Open yihong1120 opened 5 months ago
Not a team member, but concerned about same issues here.
After some testing, it seems denoise system do not completely de-reverb input audios as other systems. It should be possible by fine-tuning and modifying denoise training stage. I noticed that input verification samples in this stage contains reverb generated by RIRs (at least in my enviroment), so it might be mantained during training.
In the other hand, enhance system seems to nicely de-reverb, but sometimes lacks on bad S/N ratio, so high distortion, reverb or noise derive in made up words during inference (most noticeable in foreign languagues). Anyway, i have tried the pre-trained model over telephone slightly distorted audios (sf=8kHz) and it recovers nice sounding voices.

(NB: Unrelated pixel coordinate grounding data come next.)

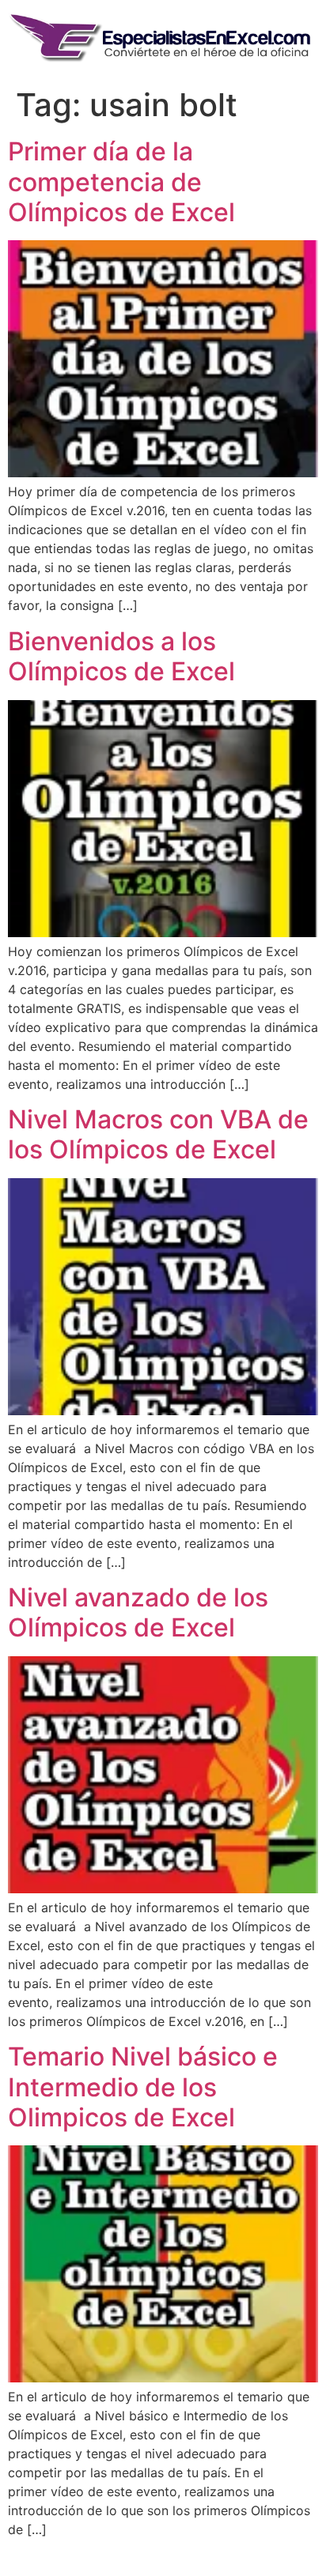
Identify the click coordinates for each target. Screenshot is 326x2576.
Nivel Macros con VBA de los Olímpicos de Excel (158, 1134)
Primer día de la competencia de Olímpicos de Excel (121, 182)
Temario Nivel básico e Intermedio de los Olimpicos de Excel (143, 2087)
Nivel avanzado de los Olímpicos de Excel (138, 1612)
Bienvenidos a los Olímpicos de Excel (121, 656)
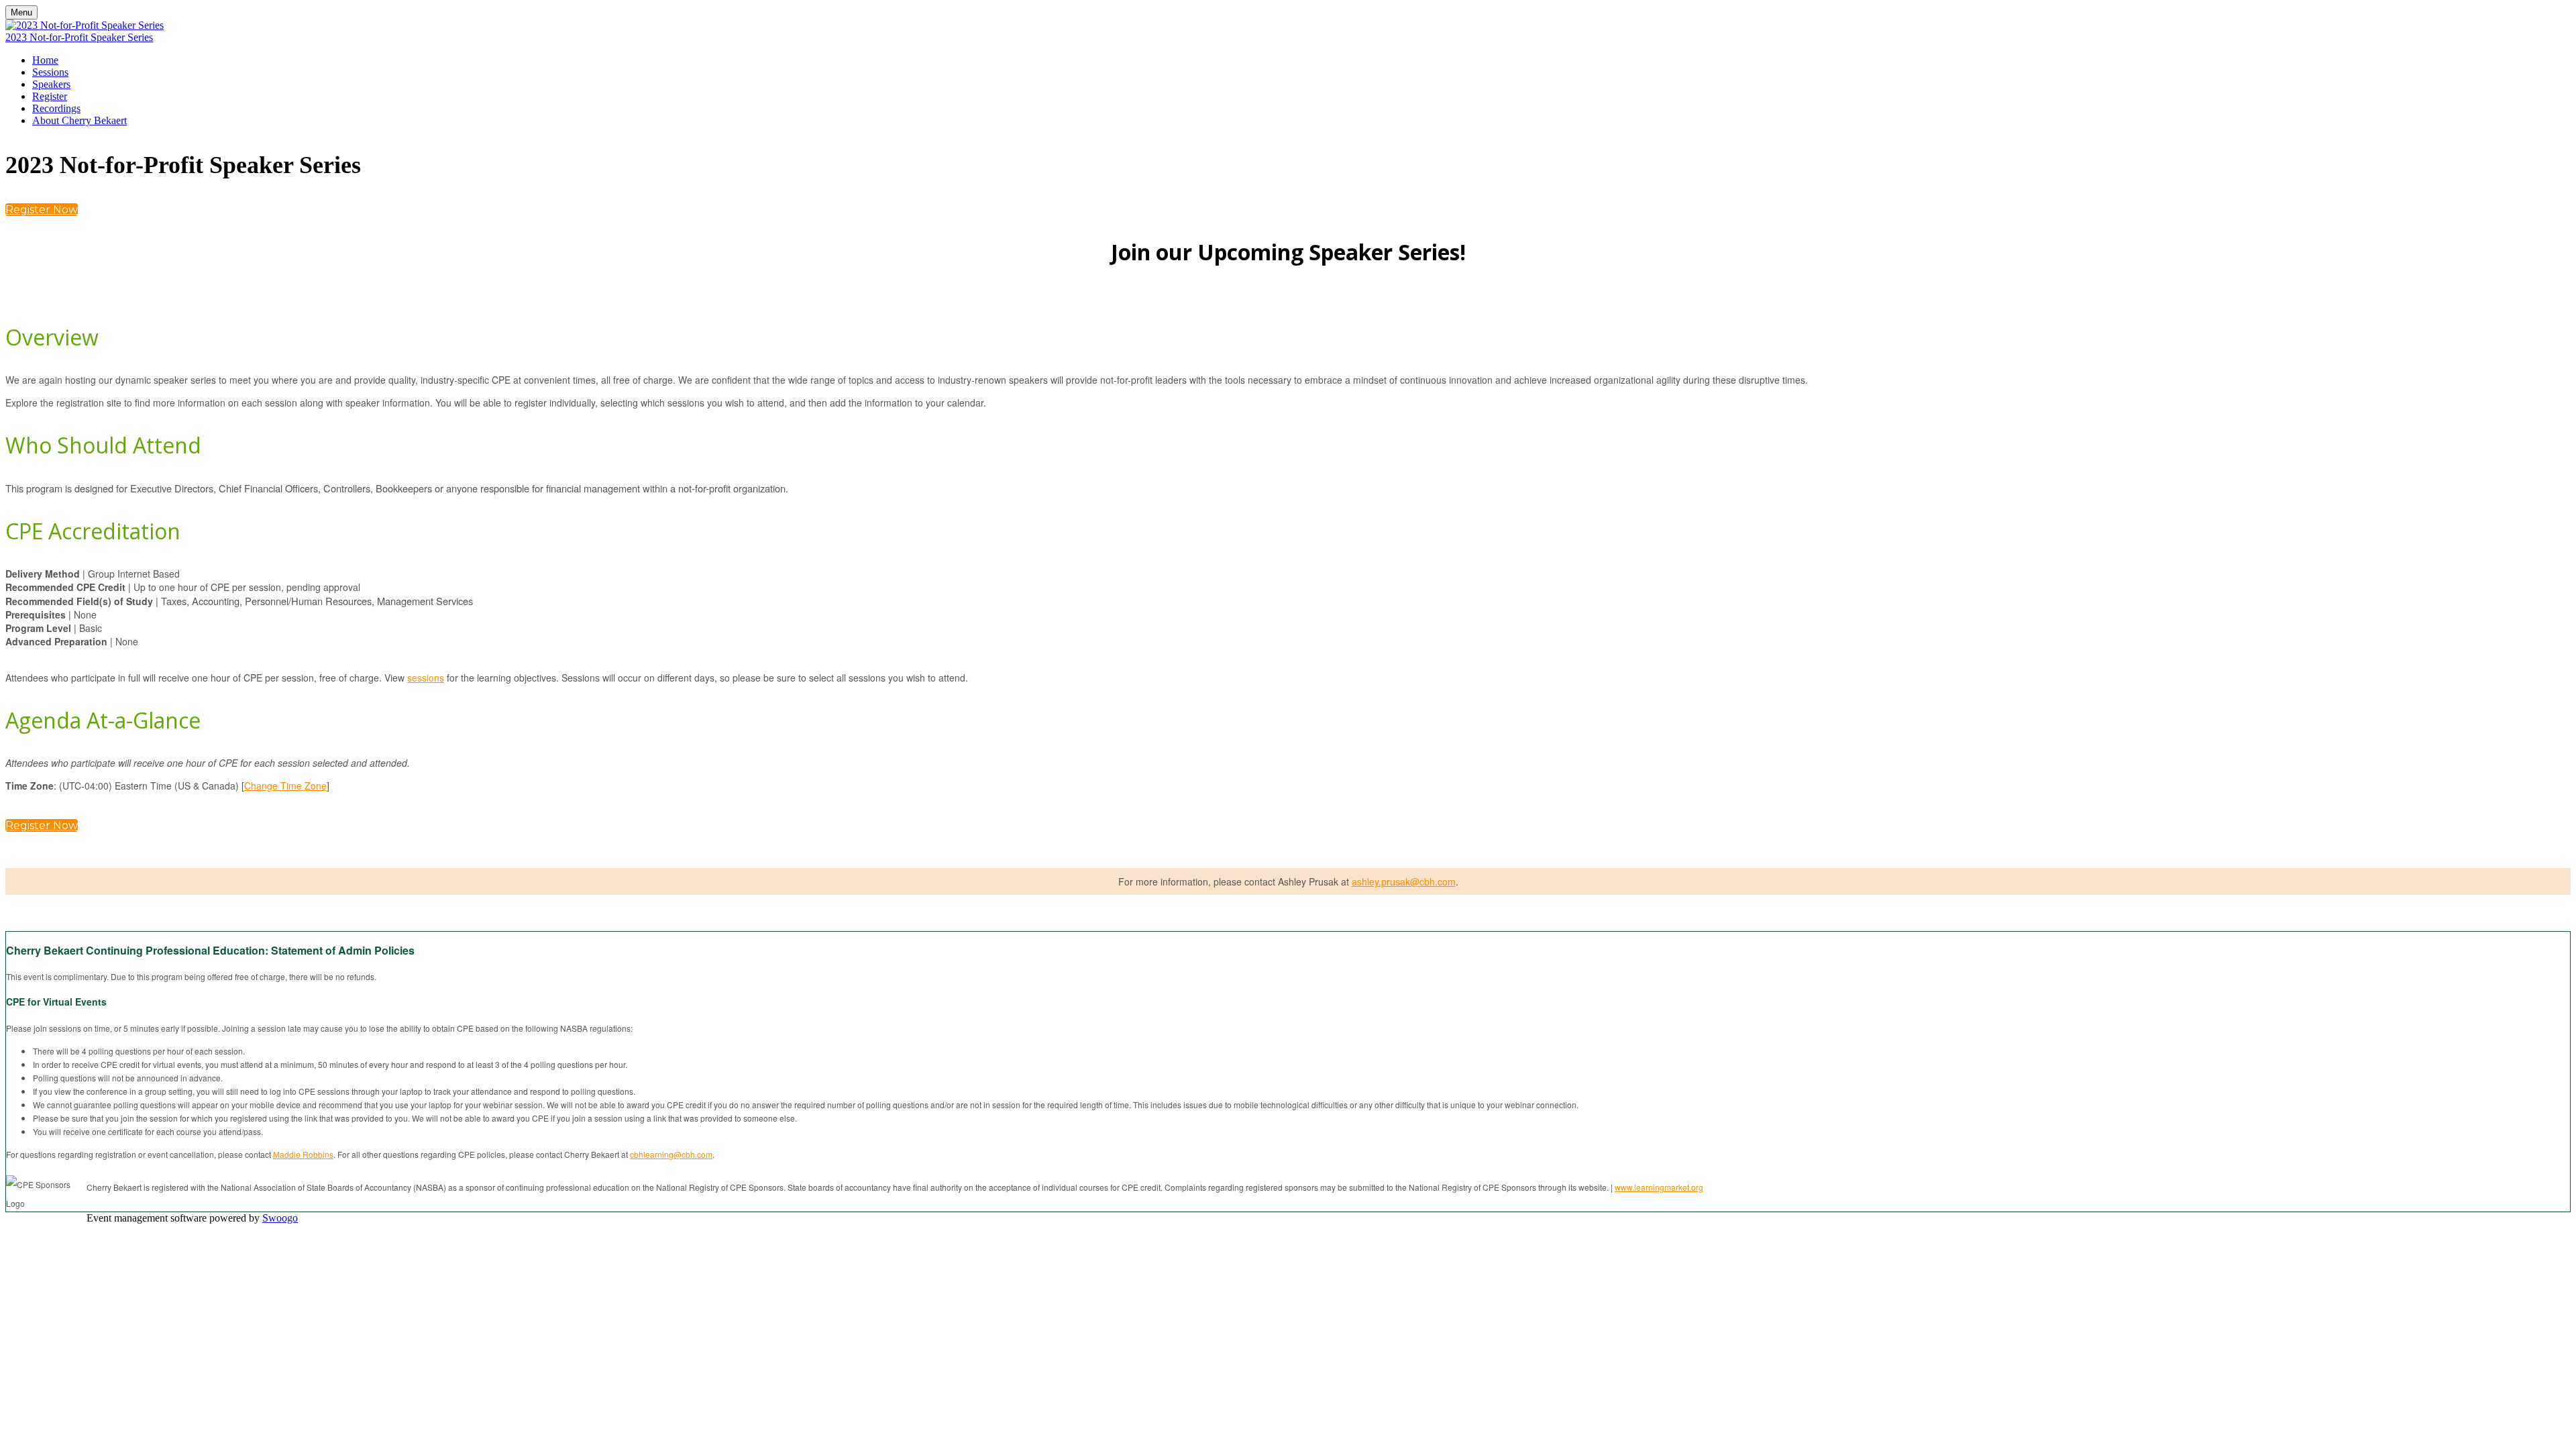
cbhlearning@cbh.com (671, 1154)
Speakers (51, 84)
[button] (41, 209)
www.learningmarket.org (1659, 1187)
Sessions (50, 72)
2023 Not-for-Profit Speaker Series (79, 37)
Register (49, 96)
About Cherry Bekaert (79, 120)
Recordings (56, 108)
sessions (425, 677)
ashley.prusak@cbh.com (1404, 881)
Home (45, 60)
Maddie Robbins (303, 1154)
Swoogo (280, 1218)
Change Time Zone (285, 785)
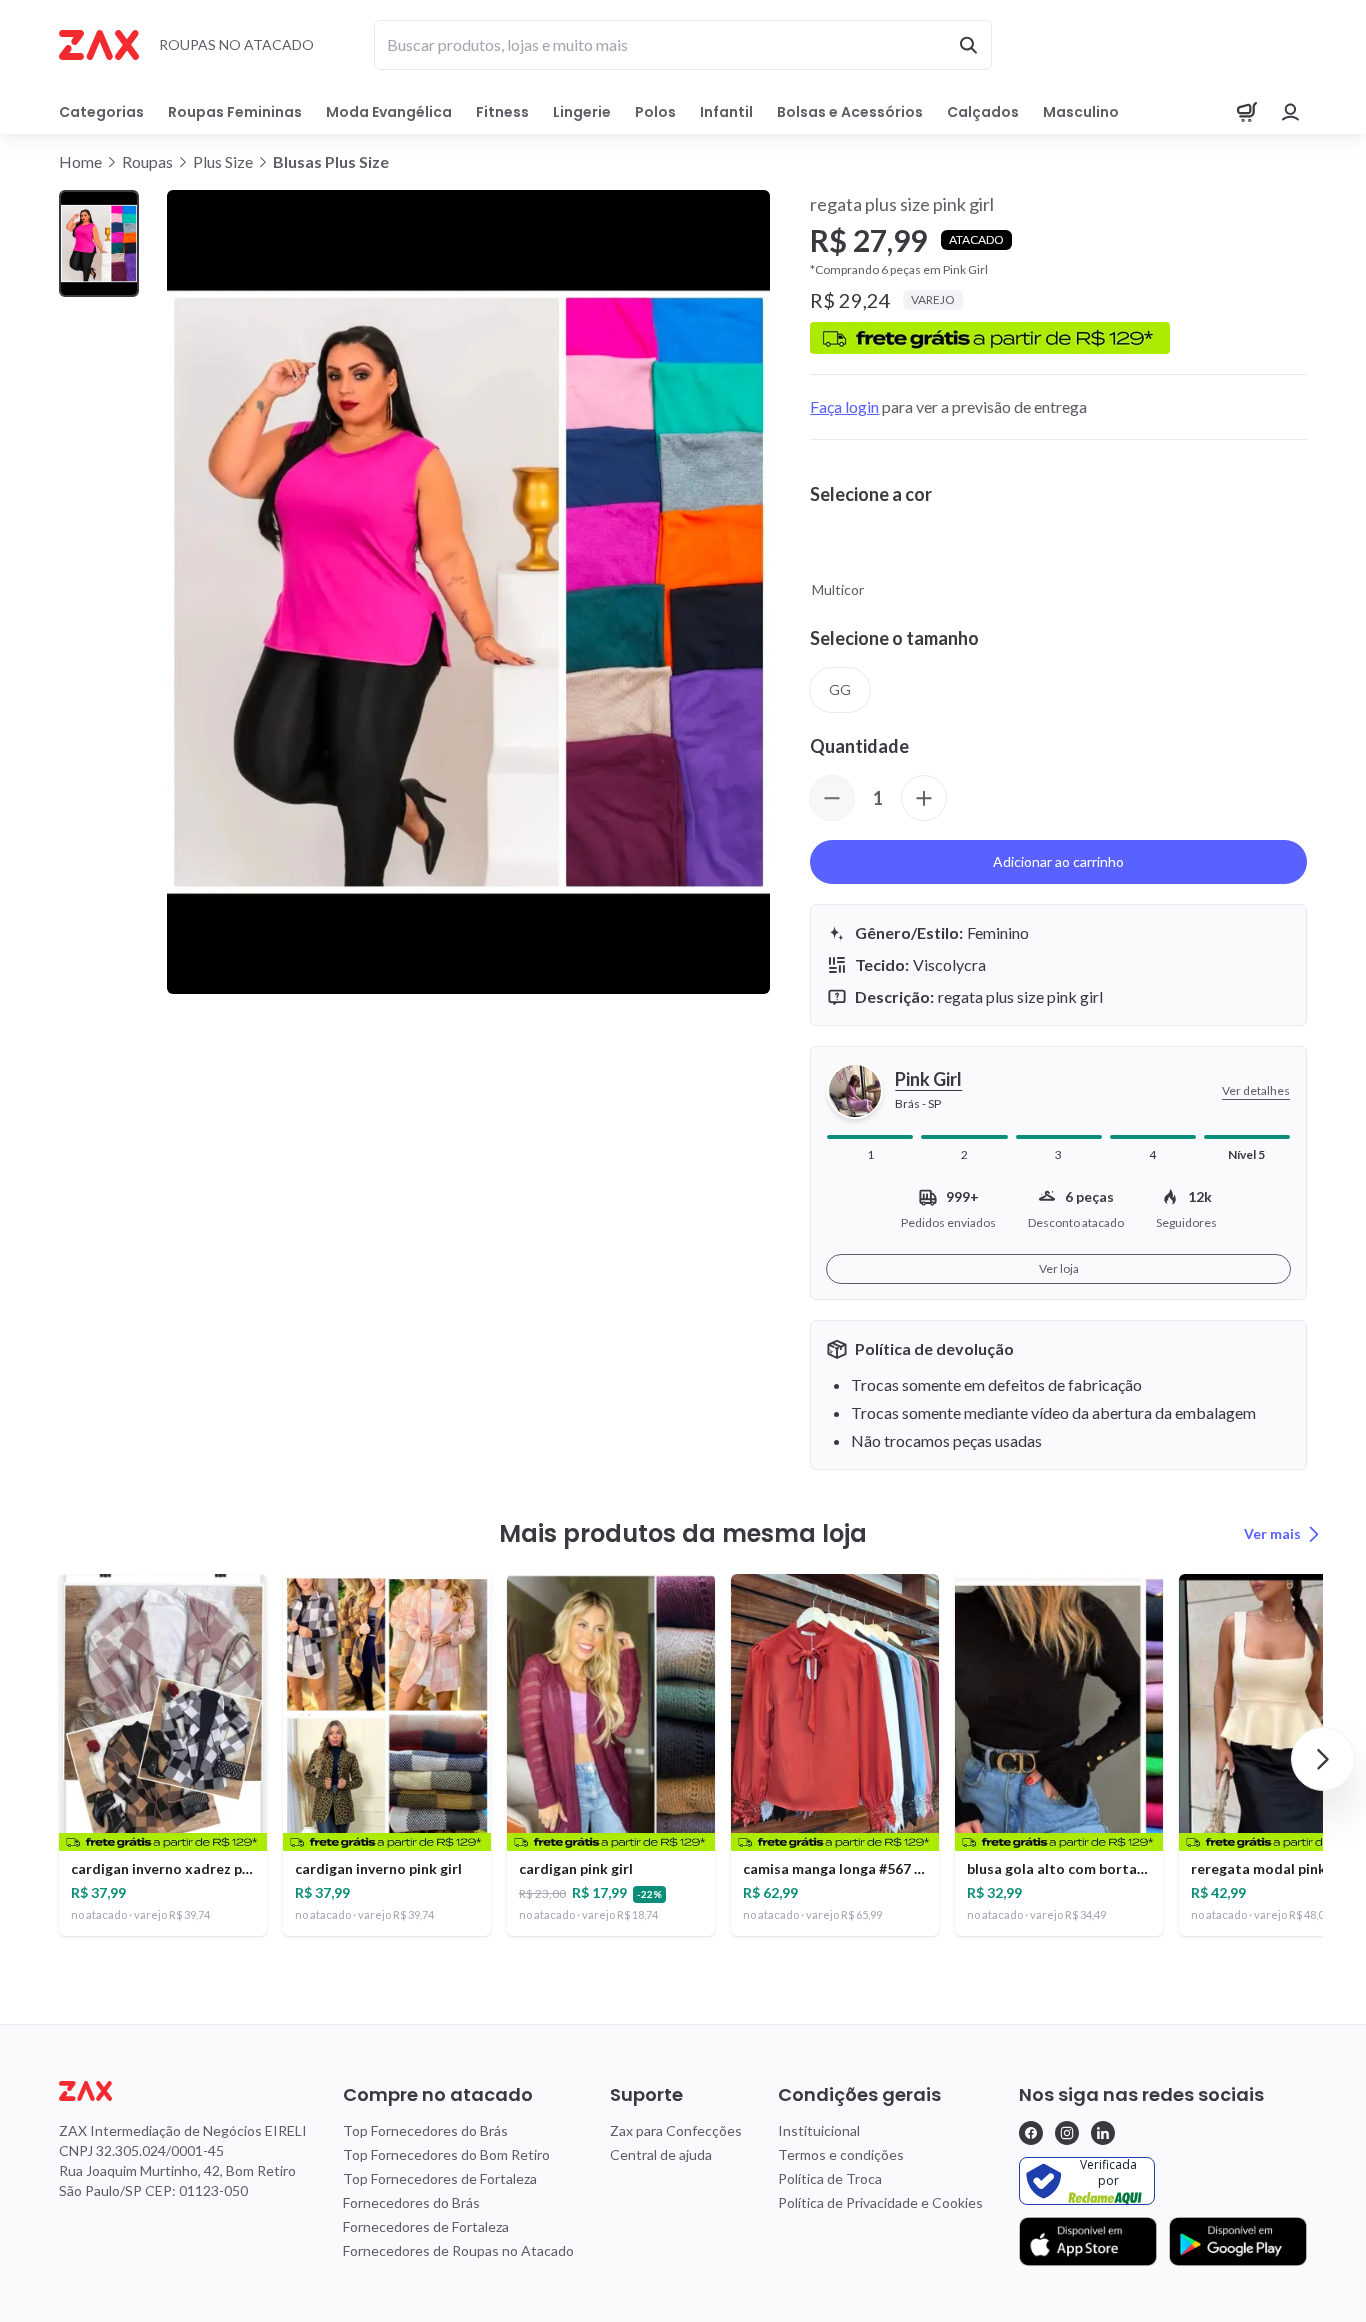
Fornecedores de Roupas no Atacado (458, 2250)
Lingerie (582, 112)
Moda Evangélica (389, 112)
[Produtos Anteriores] (43, 1759)
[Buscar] (968, 45)
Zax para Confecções (676, 2130)
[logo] (183, 2091)
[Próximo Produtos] (1323, 1759)
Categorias (101, 112)
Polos (655, 112)
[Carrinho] (1247, 112)
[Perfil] (1291, 112)
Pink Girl (928, 1079)
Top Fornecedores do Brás (425, 2130)
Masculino (1081, 112)
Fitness (502, 112)
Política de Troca (830, 2178)
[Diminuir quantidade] (832, 798)
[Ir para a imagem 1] (99, 243)
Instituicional (819, 2130)
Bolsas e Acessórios (850, 112)
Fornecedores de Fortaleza (426, 2226)
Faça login (844, 406)
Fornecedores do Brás (411, 2202)
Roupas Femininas (235, 112)
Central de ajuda (661, 2154)
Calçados (983, 112)
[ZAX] (99, 45)
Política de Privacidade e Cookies (880, 2202)
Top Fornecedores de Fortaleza (440, 2178)
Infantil (726, 112)
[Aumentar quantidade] (924, 798)
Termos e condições (841, 2154)
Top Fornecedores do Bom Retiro (446, 2154)
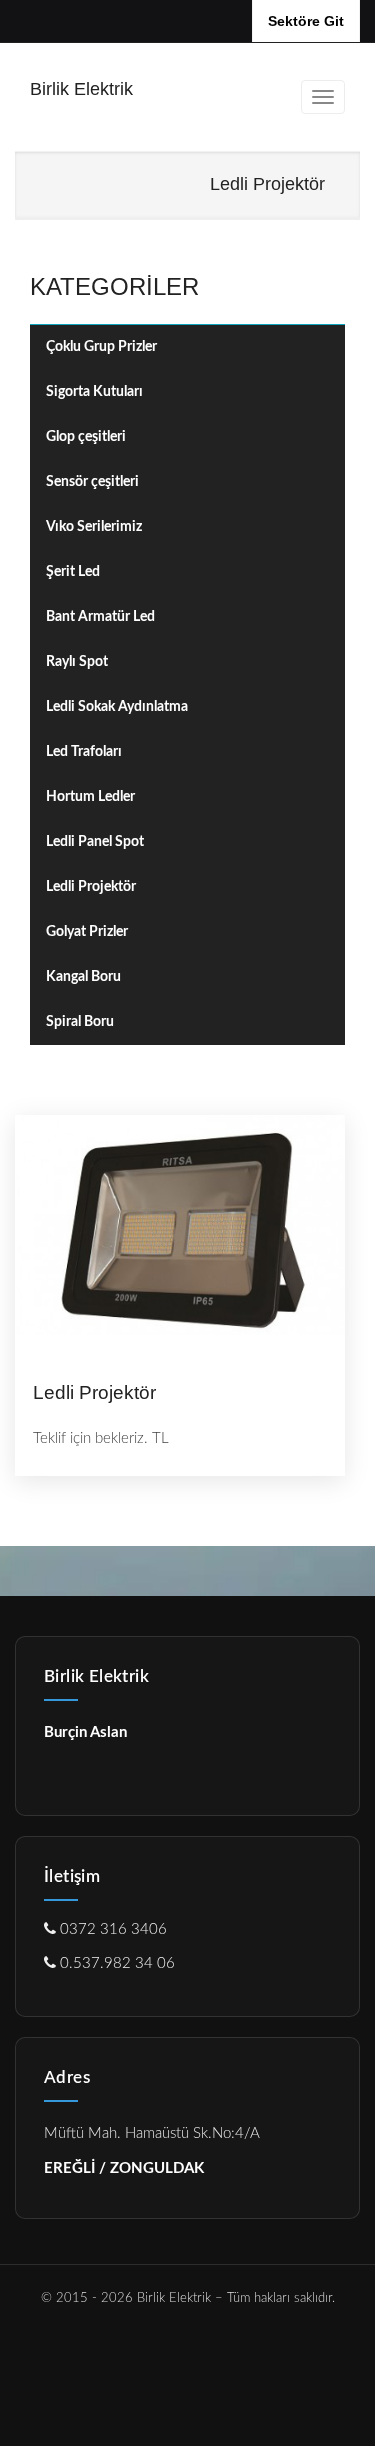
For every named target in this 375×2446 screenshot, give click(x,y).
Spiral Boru (80, 1022)
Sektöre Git (306, 21)
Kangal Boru (83, 977)
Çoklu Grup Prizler (101, 347)
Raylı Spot (77, 662)
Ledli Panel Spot (95, 842)
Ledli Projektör (91, 887)
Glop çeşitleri (86, 437)
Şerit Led (73, 572)
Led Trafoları (84, 752)
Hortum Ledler (90, 797)
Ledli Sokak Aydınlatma (117, 707)
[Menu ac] (323, 97)
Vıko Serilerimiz (94, 527)
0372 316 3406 (111, 1929)
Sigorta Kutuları (94, 392)
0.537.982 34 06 (115, 1963)
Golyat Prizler (87, 932)
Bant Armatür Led (100, 617)
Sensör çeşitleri (92, 482)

It will be nice to hear some news about specific fine-tuning for enhance stage :)
A workaround for me to lessen the reverb effect with denoise is to overlay the audio with loud background music via kdenlive. Then I denoise the kdenlive audio output file. Original unaltered audio. https://vocaroo.com/1kvyT6Wh8A2v Denoised audio that had loud background music https://vocaroo.com/1i7q7woh25jt The background music I used in case anyone is wondering https://soundcloud.com/udi-harpaz-composer/spidy-meets-his-girl?in=udi-harpaz-composer%2Fsets%2Fspiderman-by-udi-harpaz
Edit: Second way is if you have the cash is to use Izotope RX 10 and use then the dialogue de-reverb tool. Here are samples. An unaltered noisy reverb audio. https://vocaroo.com/1bbTHGMH6y62 Same audio after using denoising via resemble enhance. https://vocaroo.com/188lnq8oSTpy Same denoised audio after using dialogue de-reverb via Izotope RX 10. https://vocaroo.com/15OY5Zupxtj7
Other options are dxRevive Pro and AI-coustics and Acon Digital DeVerberate 3 and WAVES Clarity VX DEREVERB pro.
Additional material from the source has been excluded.